TASK TO COMPLETE:
In the data that follows, find the line with "Viewport: 1219px width, 962px"; transcribe it, every later line up to the one with "Task: Go to the previous artboard", and that line as well, exactly and with no others.

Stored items

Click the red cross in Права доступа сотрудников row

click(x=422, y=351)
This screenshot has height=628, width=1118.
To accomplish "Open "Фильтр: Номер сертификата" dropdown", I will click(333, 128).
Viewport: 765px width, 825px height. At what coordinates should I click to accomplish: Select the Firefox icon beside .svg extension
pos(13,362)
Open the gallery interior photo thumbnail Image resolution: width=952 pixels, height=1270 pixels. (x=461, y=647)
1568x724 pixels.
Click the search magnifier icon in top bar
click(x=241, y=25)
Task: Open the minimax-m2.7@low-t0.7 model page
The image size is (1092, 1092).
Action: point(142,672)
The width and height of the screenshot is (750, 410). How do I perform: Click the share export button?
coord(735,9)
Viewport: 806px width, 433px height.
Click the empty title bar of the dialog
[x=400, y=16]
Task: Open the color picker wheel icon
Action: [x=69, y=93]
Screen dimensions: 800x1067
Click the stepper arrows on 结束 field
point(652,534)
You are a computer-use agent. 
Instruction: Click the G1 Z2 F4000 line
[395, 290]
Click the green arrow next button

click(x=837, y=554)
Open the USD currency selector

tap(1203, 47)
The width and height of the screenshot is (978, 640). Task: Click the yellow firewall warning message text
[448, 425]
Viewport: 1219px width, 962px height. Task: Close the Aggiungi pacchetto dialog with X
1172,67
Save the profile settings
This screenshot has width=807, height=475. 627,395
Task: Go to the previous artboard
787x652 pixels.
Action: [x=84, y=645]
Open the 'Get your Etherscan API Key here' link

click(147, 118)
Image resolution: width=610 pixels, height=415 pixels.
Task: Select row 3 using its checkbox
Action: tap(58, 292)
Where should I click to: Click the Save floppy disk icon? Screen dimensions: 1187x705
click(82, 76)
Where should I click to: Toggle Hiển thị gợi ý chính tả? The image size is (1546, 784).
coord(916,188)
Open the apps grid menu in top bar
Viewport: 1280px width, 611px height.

YOUR RESPONSE:
Viewport: 1219px width, 962px height. Task: Close the Aggiungi pacchetto dialog with X
1172,67
Save the profile settings
This screenshot has width=807, height=475. 627,395
Task: Go to the previous artboard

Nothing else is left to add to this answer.